◆ Task to complete
Reproduce verbatim the lines of the material below, starting at the line with "You are a computer-use agent. The width" and ending at the line with "Task: Click the bold", both inclusive; skip the rest.

= = = = = = =

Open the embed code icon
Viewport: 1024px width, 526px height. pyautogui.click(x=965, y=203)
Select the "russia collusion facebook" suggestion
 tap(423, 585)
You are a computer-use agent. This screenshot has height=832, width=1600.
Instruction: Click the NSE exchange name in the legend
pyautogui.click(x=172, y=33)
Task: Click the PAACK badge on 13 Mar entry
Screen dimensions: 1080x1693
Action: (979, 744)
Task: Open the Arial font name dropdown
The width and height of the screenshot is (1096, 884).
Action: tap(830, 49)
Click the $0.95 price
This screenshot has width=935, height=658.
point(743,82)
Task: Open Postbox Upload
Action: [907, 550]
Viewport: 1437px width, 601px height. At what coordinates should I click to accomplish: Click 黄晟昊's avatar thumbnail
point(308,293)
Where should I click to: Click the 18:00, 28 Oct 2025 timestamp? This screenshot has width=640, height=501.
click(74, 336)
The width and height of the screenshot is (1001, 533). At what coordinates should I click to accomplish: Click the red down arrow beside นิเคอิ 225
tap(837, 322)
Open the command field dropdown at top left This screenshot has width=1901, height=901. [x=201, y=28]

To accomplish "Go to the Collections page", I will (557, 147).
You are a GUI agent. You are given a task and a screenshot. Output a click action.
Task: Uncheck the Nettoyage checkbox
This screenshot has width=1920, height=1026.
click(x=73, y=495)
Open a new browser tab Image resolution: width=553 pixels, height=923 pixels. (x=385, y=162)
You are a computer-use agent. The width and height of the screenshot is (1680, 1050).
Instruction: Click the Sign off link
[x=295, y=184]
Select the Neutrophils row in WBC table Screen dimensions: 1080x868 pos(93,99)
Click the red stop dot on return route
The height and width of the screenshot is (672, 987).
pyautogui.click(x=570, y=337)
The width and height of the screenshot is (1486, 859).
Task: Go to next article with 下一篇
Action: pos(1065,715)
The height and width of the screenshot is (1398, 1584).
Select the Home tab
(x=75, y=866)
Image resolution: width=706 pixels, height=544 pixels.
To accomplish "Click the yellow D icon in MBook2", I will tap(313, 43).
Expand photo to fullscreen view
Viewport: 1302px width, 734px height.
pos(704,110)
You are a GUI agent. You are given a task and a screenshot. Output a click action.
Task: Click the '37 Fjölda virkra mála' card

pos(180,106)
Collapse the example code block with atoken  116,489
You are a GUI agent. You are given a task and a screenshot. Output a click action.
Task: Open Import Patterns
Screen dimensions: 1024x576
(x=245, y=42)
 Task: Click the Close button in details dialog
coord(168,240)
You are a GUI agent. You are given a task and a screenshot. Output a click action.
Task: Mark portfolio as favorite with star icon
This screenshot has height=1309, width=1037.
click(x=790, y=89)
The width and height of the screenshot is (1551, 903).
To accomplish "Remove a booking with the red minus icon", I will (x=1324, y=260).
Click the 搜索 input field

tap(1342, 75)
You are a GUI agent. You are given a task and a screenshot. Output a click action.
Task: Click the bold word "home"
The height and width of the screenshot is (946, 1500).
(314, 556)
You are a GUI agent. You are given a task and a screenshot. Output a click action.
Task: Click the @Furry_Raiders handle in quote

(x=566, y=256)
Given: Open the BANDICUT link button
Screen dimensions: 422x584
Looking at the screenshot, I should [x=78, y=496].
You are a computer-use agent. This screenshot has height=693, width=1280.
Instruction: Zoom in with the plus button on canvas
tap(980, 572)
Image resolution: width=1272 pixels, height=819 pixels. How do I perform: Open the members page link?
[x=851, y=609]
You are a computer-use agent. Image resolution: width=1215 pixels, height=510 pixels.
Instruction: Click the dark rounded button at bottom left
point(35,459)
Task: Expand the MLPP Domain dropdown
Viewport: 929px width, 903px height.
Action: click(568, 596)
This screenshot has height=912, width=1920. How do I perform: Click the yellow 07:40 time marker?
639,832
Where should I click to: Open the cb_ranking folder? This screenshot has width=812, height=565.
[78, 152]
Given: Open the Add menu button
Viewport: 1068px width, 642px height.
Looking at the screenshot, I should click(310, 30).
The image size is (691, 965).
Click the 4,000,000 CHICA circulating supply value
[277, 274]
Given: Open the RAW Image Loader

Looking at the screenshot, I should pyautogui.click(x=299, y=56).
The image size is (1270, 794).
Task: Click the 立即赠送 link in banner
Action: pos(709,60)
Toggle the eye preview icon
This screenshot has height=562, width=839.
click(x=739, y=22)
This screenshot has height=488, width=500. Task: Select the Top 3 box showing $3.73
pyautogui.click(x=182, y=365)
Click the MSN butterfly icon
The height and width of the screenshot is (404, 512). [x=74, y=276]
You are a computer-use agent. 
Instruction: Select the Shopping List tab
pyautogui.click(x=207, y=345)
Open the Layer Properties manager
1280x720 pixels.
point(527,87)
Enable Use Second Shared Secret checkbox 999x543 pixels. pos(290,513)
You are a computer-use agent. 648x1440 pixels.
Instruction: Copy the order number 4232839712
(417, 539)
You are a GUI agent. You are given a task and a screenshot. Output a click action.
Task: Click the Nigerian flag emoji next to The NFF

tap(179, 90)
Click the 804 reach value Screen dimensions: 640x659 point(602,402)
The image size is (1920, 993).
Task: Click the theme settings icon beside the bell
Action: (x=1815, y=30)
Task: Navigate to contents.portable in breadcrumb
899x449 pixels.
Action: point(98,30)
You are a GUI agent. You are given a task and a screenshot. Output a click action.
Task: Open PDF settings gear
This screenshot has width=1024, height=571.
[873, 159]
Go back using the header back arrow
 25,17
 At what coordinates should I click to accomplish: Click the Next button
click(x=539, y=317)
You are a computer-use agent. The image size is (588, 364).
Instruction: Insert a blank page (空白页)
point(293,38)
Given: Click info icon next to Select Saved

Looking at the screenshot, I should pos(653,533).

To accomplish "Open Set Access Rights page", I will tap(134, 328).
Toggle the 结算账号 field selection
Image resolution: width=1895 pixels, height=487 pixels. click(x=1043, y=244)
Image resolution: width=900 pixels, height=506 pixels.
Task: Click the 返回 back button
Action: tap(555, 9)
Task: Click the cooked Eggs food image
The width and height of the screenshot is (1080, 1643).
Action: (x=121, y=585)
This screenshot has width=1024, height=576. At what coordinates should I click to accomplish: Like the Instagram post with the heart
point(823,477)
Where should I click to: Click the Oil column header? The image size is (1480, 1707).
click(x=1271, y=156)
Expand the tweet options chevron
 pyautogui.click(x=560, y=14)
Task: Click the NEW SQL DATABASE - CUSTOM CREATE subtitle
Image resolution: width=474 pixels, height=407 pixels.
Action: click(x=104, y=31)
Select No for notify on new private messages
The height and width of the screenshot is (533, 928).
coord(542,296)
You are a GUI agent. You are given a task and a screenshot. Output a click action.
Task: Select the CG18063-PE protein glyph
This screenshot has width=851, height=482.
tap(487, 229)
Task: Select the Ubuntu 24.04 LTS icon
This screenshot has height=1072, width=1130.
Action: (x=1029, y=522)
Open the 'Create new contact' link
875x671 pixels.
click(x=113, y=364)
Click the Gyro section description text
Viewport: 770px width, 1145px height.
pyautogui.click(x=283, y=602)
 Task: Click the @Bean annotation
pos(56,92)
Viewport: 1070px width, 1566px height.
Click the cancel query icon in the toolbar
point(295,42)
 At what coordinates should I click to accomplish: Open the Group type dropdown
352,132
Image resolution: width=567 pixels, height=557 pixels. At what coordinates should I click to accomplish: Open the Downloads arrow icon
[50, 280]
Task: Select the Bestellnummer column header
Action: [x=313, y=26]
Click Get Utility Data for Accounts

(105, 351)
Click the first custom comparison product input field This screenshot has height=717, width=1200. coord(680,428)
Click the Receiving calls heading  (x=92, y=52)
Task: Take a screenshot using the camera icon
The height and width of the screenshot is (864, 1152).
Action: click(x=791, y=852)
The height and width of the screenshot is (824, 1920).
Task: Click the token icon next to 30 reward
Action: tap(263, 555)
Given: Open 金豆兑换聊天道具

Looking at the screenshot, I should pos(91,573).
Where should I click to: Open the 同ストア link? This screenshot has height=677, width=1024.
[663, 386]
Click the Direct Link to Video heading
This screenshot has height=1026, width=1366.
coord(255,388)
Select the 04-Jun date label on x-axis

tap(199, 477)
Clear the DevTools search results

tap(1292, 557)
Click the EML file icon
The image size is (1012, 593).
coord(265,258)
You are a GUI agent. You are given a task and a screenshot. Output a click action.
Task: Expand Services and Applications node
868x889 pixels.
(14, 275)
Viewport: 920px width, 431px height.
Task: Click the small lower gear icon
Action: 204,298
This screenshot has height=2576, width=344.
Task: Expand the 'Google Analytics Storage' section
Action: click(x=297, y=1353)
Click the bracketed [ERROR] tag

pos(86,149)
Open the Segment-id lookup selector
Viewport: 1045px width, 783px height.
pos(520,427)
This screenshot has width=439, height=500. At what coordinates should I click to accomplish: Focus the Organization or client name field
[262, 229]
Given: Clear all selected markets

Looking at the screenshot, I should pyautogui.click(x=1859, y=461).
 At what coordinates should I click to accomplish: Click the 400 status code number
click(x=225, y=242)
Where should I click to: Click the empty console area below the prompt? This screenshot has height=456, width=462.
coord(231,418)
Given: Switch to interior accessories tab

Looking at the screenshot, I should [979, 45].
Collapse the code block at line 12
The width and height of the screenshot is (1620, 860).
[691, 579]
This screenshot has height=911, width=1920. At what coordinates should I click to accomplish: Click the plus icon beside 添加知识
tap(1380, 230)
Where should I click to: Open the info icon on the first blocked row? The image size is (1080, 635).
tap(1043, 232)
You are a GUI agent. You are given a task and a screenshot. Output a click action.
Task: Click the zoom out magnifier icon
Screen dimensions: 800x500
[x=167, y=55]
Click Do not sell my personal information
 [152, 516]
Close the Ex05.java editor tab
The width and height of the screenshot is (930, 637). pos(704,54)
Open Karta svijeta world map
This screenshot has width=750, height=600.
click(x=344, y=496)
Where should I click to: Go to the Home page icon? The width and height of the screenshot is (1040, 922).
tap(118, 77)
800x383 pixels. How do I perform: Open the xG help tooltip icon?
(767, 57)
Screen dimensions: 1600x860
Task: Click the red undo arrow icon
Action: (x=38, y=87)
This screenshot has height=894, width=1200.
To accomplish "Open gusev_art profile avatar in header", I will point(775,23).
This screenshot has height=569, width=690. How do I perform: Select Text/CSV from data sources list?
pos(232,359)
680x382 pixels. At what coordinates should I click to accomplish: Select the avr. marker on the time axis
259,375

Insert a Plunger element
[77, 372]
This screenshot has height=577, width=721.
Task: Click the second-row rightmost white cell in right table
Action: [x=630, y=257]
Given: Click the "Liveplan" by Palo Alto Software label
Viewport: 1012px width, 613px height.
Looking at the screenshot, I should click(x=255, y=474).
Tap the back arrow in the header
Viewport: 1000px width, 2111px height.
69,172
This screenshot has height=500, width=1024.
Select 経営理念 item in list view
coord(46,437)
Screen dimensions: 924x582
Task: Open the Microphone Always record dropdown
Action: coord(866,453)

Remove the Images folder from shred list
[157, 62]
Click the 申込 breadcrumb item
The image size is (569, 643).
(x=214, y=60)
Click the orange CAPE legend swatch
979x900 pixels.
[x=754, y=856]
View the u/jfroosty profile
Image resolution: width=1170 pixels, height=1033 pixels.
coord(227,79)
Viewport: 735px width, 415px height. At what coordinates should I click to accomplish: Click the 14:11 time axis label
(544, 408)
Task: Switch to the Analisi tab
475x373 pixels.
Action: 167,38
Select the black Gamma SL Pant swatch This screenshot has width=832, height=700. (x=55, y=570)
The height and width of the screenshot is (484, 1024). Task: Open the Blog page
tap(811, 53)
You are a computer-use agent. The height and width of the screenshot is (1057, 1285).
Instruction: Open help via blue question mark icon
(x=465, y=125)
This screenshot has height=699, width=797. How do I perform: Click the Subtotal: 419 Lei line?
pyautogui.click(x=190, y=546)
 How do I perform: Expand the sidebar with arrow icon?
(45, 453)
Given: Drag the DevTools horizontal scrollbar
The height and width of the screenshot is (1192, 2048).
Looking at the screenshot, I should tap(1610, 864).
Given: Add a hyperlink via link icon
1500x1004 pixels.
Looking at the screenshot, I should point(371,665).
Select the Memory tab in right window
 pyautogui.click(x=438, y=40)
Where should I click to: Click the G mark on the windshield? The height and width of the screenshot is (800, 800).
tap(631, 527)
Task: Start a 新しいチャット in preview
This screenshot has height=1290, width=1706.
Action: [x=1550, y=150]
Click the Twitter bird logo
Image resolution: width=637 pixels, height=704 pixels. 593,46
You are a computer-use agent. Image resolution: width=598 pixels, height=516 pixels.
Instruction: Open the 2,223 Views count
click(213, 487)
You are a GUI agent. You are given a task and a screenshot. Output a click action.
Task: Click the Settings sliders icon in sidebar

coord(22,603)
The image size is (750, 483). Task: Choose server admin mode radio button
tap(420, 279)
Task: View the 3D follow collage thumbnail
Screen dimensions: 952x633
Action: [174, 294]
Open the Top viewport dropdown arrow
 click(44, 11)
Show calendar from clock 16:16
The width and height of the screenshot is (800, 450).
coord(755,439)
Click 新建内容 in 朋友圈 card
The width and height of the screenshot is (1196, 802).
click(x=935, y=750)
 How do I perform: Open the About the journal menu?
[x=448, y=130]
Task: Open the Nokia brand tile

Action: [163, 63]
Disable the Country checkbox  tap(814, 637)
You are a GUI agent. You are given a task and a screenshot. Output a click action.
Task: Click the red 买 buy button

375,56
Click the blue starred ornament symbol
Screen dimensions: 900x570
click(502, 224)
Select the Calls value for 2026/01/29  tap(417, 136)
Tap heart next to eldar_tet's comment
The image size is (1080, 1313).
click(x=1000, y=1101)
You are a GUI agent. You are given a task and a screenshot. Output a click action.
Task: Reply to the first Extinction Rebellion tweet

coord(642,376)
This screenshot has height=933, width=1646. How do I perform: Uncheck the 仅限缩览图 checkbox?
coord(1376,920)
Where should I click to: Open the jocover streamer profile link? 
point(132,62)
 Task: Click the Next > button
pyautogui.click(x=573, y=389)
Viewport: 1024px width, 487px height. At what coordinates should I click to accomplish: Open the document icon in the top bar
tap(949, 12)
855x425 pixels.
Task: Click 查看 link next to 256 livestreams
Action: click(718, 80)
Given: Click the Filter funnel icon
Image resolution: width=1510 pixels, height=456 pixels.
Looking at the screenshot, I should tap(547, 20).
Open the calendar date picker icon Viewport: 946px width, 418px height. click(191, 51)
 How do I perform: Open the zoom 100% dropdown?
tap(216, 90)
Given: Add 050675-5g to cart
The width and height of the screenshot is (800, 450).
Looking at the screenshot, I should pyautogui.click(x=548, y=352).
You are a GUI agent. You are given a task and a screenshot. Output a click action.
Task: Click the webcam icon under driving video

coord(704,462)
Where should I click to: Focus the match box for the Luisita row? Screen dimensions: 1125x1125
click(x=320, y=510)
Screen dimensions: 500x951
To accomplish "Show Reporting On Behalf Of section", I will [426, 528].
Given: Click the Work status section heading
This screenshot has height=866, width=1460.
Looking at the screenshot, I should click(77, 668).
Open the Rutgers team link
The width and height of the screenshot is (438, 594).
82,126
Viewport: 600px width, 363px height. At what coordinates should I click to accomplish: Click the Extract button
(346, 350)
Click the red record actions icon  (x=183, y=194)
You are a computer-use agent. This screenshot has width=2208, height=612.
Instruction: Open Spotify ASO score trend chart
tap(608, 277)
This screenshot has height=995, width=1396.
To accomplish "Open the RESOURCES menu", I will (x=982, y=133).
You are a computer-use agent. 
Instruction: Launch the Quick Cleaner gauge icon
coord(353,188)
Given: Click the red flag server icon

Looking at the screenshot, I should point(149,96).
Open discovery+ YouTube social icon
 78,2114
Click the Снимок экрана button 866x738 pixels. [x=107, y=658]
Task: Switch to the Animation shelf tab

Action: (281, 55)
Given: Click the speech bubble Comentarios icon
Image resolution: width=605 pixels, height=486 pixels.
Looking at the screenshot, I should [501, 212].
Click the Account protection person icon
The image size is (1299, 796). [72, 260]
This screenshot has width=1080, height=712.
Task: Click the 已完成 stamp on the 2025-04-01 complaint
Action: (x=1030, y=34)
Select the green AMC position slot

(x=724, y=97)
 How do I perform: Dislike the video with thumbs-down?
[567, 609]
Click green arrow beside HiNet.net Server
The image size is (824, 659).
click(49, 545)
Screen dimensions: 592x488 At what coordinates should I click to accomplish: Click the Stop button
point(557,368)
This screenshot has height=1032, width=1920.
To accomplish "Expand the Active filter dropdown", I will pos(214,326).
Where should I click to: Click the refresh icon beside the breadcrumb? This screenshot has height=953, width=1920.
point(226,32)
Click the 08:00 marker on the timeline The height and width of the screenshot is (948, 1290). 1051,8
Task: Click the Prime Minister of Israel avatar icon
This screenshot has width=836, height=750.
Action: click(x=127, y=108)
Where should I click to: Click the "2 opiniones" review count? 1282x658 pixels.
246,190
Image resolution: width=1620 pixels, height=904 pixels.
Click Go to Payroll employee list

= = = = = = =

◆ Solved exercise
You are a computer-use agent. The width and height of the screenshot is (1680, 1050).
Instruction: Click the Sign off link
[x=295, y=184]
Select the Neutrophils row in WBC table Screen dimensions: 1080x868 pos(93,99)
Click the red stop dot on return route
The height and width of the screenshot is (672, 987).
pyautogui.click(x=570, y=337)
The width and height of the screenshot is (1486, 859).
Task: Go to next article with 下一篇
Action: pos(1065,715)
The height and width of the screenshot is (1398, 1584).
Select the Home tab
(x=75, y=866)
Image resolution: width=706 pixels, height=544 pixels.
To accomplish "Click the yellow D icon in MBook2", I will tap(313, 43).
Expand photo to fullscreen view
Viewport: 1302px width, 734px height.
pos(704,110)
You are a GUI agent. You are given a task and a screenshot. Output a click action.
Task: Click the '37 Fjölda virkra mála' card

pos(180,106)
Collapse the example code block with atoken  116,489
You are a GUI agent. You are given a task and a screenshot. Output a click action.
Task: Open Import Patterns
Screen dimensions: 1024x576
(x=245, y=42)
 Task: Click the Close button in details dialog
coord(168,240)
You are a GUI agent. You are given a task and a screenshot. Output a click action.
Task: Mark portfolio as favorite with star icon
This screenshot has height=1309, width=1037.
click(x=790, y=89)
The width and height of the screenshot is (1551, 903).
To accomplish "Remove a booking with the red minus icon", I will (x=1324, y=260).
Click the 搜索 input field

tap(1342, 75)
You are a GUI agent. You are given a task and a screenshot. Output a click action.
Task: Click the bold word "home"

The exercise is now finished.